* [Short problem]
Rewrite the records below, replacing every "screenshot" with "image" and leaving everything else unchanged. Omit the pictures from your version.

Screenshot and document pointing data

# # # # #

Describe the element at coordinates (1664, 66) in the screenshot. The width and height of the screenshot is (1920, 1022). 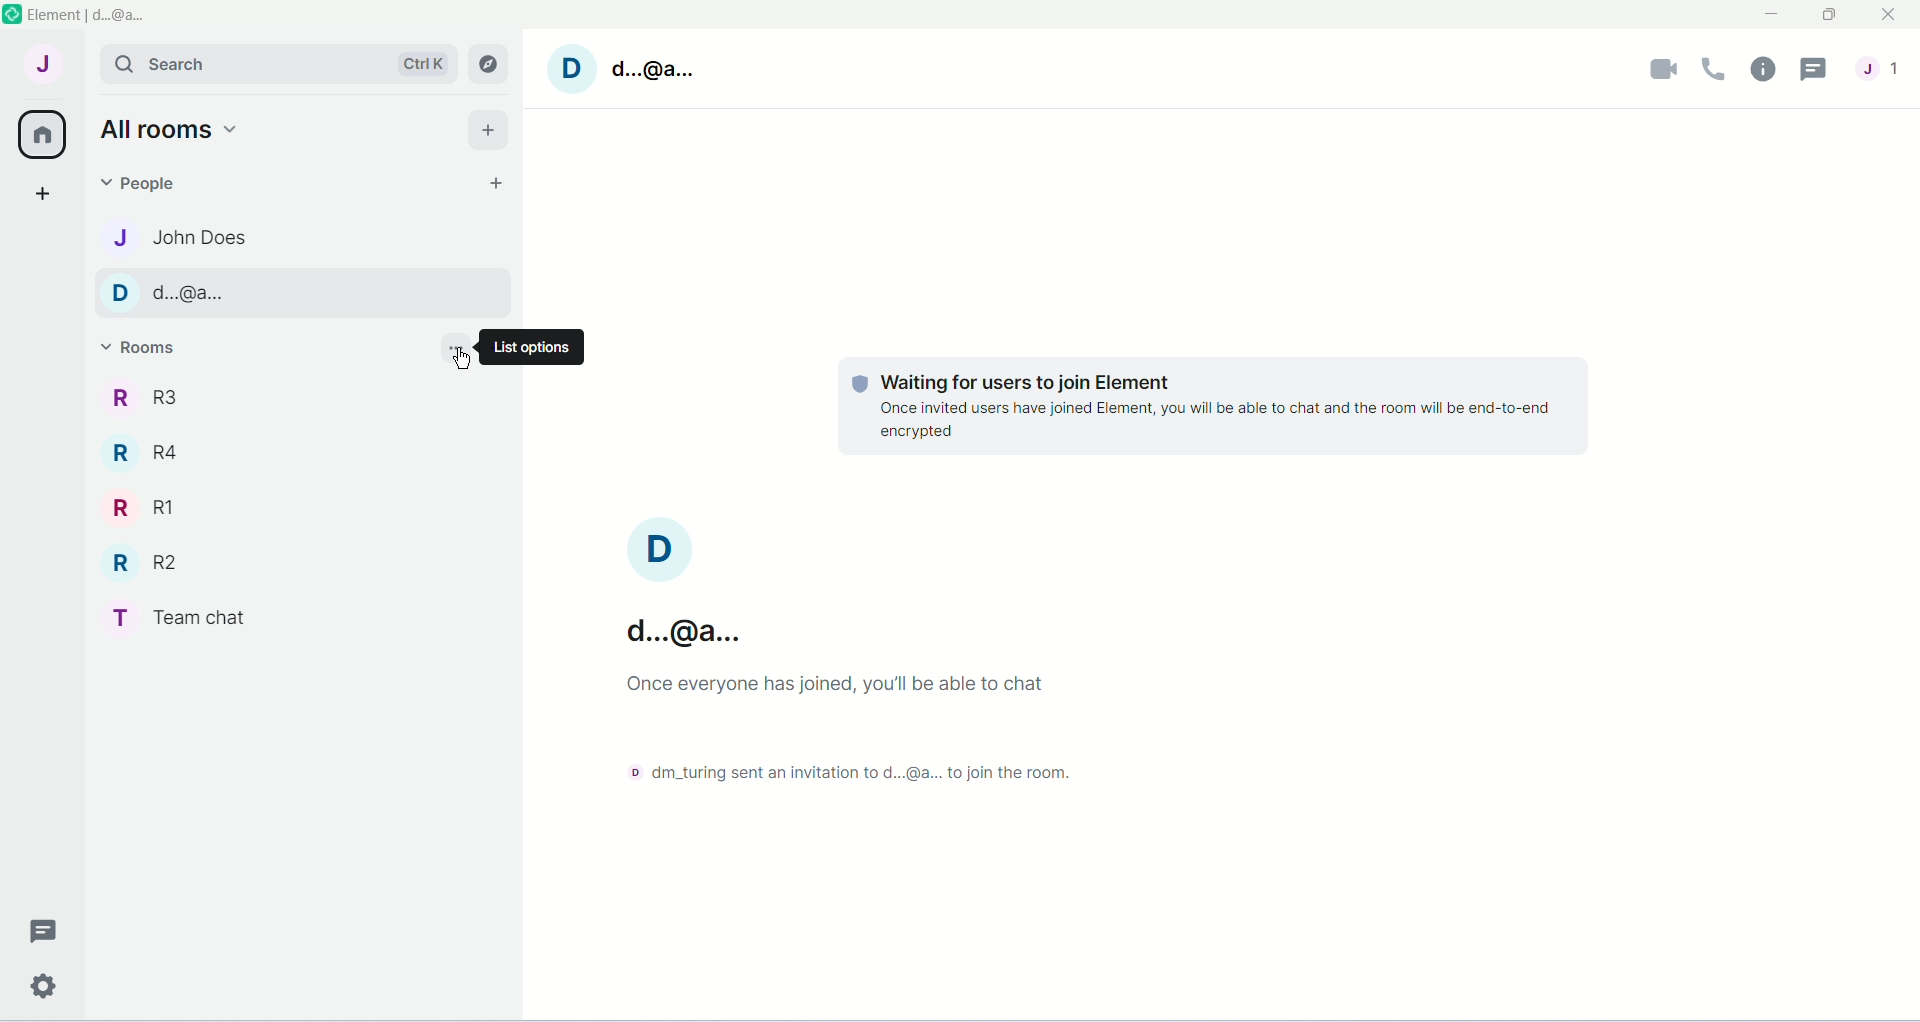
I see `Video Call` at that location.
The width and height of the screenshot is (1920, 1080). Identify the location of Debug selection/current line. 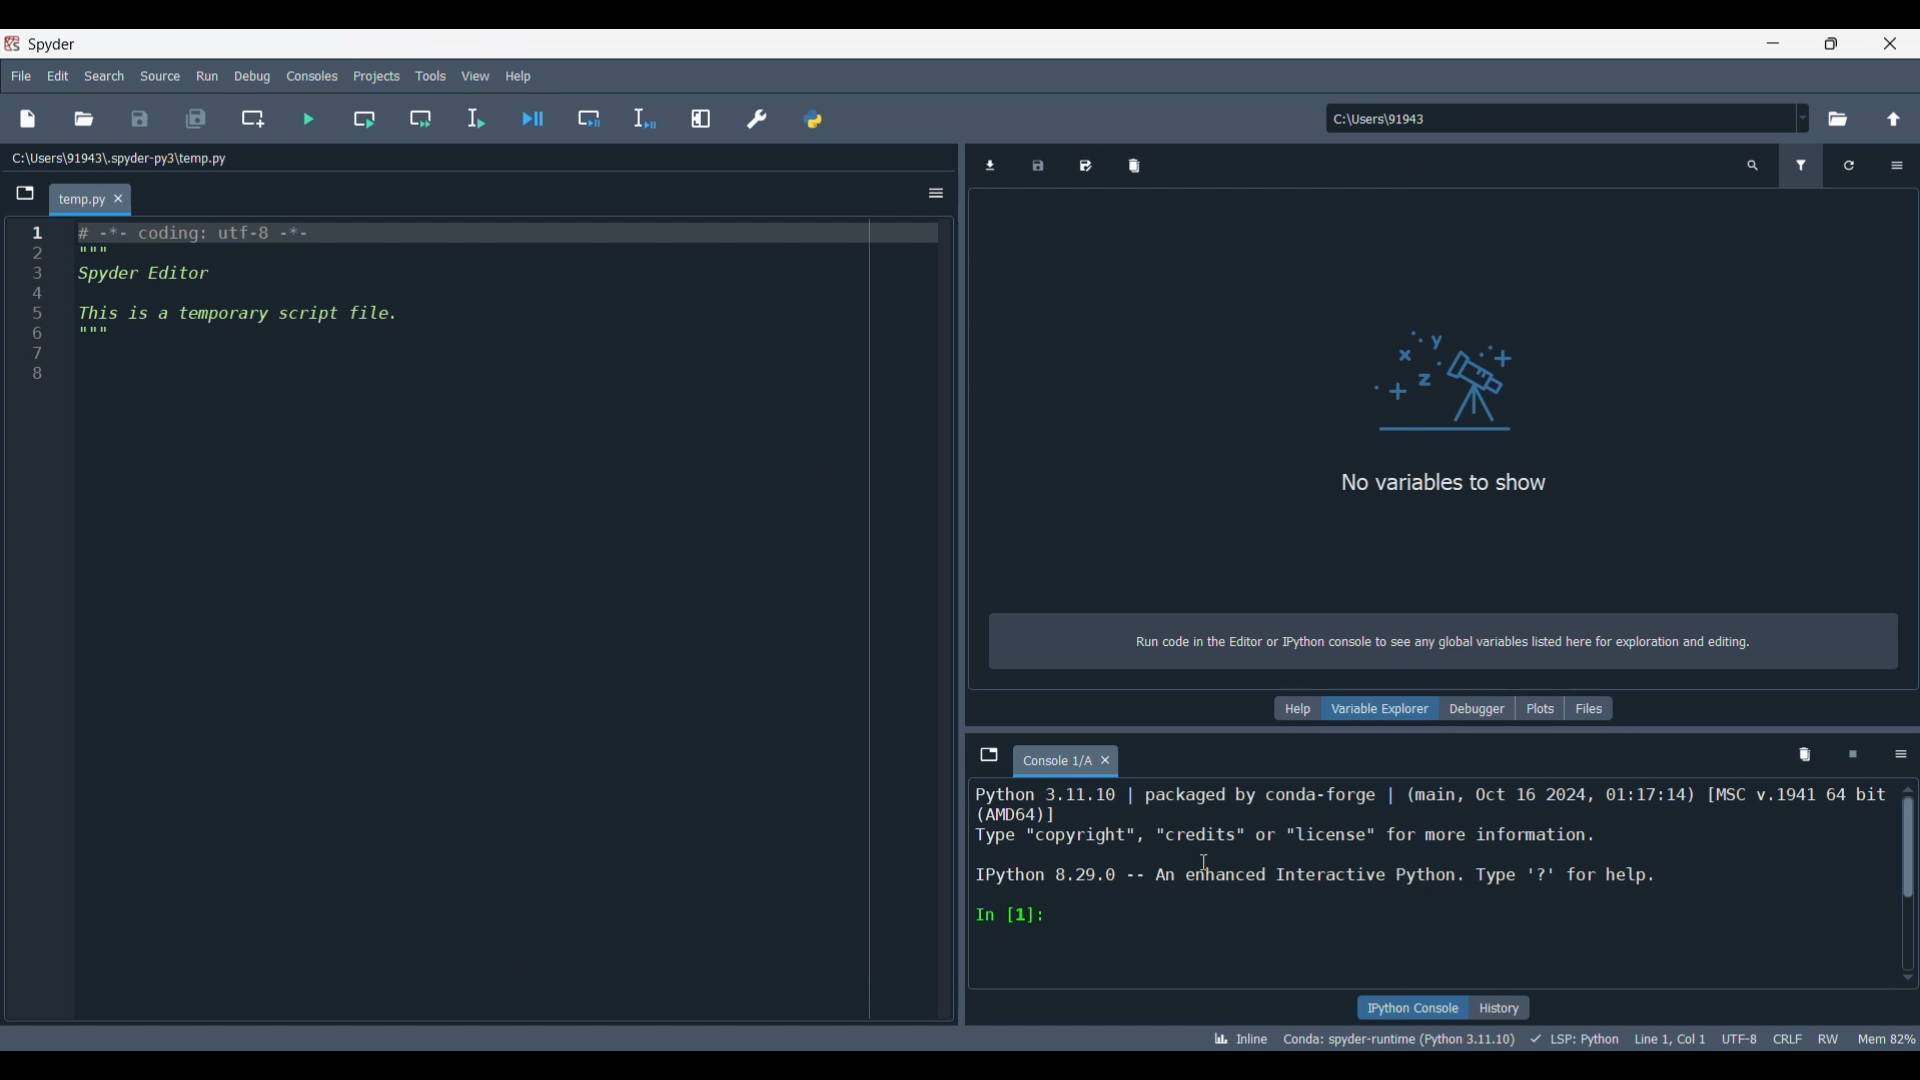
(643, 119).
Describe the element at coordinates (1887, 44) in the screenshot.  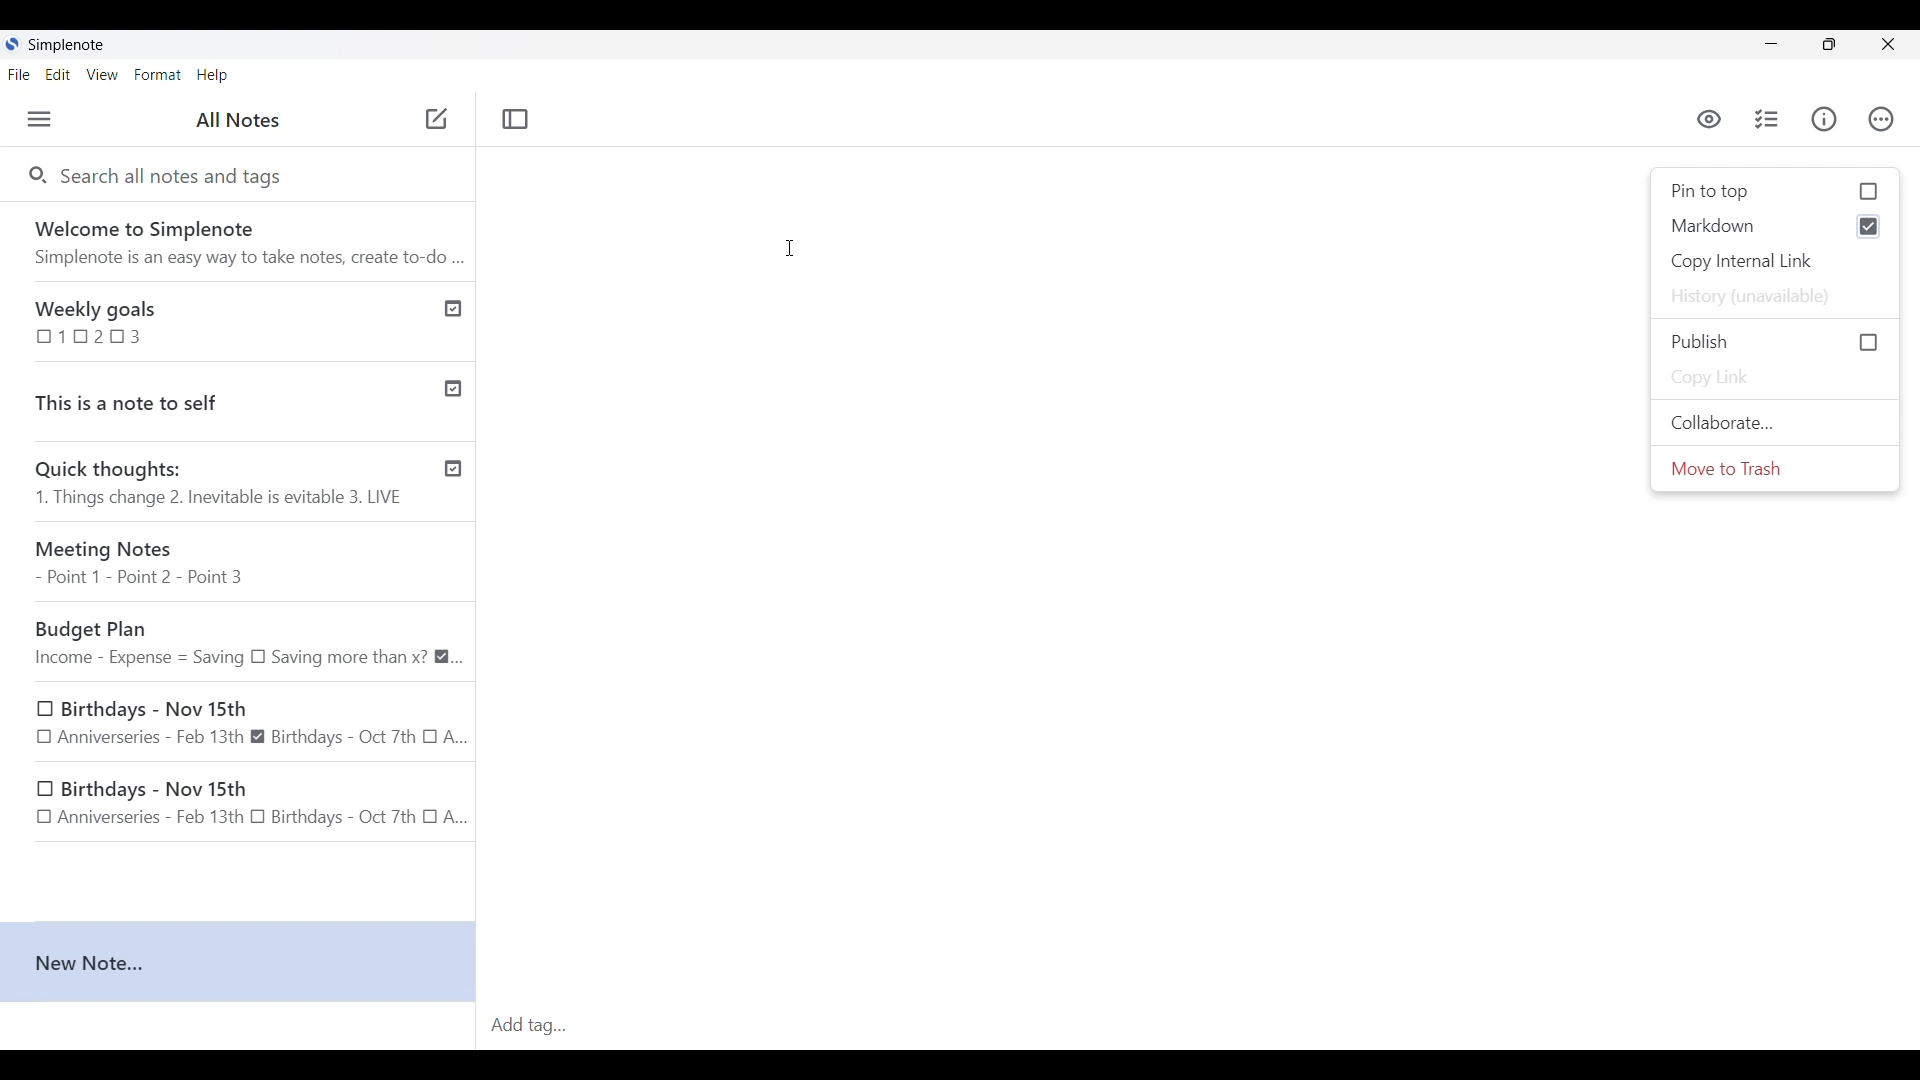
I see `Close interface` at that location.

# # # # #

* [Correct answer]
Describe the element at coordinates (1664, 66) in the image. The width and height of the image is (1920, 1022). 
I see `Video Call` at that location.
The width and height of the image is (1920, 1080). Identify the location of Debug selection/current line. 
(643, 119).
Describe the element at coordinates (1887, 44) in the image.  
I see `Close interface` at that location.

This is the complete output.